## Data extract
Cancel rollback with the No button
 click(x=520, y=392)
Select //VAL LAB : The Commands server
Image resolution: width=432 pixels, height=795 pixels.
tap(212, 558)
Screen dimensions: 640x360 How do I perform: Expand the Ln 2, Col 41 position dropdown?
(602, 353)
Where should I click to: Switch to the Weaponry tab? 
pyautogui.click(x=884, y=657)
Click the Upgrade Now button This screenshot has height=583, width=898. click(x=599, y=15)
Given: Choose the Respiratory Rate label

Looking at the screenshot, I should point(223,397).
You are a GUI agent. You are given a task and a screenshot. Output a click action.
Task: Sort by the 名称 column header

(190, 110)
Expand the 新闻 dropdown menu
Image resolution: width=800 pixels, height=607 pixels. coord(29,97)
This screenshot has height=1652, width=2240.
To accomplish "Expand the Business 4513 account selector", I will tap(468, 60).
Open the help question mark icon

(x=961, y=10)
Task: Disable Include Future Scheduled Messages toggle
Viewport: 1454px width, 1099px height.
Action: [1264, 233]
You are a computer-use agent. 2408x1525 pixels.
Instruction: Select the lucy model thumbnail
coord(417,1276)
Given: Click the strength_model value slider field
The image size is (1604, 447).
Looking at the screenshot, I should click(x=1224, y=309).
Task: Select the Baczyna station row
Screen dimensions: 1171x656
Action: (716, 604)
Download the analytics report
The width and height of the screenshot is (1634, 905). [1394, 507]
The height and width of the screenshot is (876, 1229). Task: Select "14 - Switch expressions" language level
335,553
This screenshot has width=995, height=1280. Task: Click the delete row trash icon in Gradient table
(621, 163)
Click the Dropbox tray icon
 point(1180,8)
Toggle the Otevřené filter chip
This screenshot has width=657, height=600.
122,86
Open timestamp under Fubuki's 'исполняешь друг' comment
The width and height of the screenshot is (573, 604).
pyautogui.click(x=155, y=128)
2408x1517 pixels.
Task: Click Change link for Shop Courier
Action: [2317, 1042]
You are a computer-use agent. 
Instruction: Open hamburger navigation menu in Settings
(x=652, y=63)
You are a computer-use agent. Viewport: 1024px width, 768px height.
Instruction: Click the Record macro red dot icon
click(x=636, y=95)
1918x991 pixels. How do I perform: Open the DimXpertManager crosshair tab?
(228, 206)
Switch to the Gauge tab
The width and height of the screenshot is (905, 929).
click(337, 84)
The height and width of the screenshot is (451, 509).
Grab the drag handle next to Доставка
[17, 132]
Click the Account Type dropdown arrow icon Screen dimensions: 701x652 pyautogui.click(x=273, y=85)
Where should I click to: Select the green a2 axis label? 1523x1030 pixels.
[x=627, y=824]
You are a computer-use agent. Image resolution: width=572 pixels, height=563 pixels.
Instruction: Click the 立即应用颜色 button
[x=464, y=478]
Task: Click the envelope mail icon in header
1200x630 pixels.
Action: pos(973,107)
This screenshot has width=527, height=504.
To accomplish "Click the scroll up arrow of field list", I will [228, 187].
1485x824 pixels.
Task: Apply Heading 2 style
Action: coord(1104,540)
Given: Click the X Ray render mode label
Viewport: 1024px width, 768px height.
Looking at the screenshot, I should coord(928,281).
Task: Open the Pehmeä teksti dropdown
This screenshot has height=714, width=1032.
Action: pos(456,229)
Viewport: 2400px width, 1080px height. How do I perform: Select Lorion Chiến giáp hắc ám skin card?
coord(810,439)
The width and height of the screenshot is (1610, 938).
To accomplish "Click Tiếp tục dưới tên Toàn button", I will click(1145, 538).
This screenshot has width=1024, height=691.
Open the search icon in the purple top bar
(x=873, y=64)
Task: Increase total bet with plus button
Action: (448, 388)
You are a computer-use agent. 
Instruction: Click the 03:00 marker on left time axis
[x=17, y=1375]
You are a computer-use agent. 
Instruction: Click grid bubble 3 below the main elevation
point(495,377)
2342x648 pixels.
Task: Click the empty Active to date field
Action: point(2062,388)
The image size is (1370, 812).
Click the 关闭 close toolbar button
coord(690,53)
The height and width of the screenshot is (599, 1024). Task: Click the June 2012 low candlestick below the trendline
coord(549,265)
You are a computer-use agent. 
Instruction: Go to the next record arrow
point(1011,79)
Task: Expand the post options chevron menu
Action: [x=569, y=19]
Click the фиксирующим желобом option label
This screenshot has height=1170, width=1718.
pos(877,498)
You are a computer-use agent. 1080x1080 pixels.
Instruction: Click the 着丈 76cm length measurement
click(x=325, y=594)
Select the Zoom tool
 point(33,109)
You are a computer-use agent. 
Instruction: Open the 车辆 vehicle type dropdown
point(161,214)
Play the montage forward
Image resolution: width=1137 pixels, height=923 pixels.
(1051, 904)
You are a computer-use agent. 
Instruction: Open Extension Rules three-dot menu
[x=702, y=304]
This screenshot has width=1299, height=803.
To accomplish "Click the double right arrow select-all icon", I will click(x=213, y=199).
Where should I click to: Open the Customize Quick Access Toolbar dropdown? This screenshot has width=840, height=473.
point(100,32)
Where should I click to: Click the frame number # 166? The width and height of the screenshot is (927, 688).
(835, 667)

## Instructions to follow
Using the entries above, repeat only the lines from the one containing "Click the Dropbox tray icon" through the one containing "The width and height of the screenshot is (1610, 938).", end lines included.

## Problem solution
Click the Dropbox tray icon
 point(1180,8)
Toggle the Otevřené filter chip
This screenshot has width=657, height=600.
122,86
Open timestamp under Fubuki's 'исполняешь друг' comment
The width and height of the screenshot is (573, 604).
pyautogui.click(x=155, y=128)
2408x1517 pixels.
Task: Click Change link for Shop Courier
Action: [2317, 1042]
You are a computer-use agent. 
Instruction: Open hamburger navigation menu in Settings
(x=652, y=63)
You are a computer-use agent. Viewport: 1024px width, 768px height.
Instruction: Click the Record macro red dot icon
click(x=636, y=95)
1918x991 pixels. How do I perform: Open the DimXpertManager crosshair tab?
(228, 206)
Switch to the Gauge tab
The width and height of the screenshot is (905, 929).
click(337, 84)
The height and width of the screenshot is (451, 509).
Grab the drag handle next to Доставка
[17, 132]
Click the Account Type dropdown arrow icon Screen dimensions: 701x652 pyautogui.click(x=273, y=85)
Where should I click to: Select the green a2 axis label? 1523x1030 pixels.
[x=627, y=824]
You are a computer-use agent. Image resolution: width=572 pixels, height=563 pixels.
Instruction: Click the 立即应用颜色 button
[x=464, y=478]
Task: Click the envelope mail icon in header
1200x630 pixels.
Action: pos(973,107)
This screenshot has width=527, height=504.
To accomplish "Click the scroll up arrow of field list", I will [228, 187].
1485x824 pixels.
Task: Apply Heading 2 style
Action: coord(1104,540)
Given: Click the X Ray render mode label
Viewport: 1024px width, 768px height.
Looking at the screenshot, I should coord(928,281).
Task: Open the Pehmeä teksti dropdown
This screenshot has height=714, width=1032.
Action: pos(456,229)
Viewport: 2400px width, 1080px height. How do I perform: Select Lorion Chiến giáp hắc ám skin card?
coord(810,439)
The width and height of the screenshot is (1610, 938).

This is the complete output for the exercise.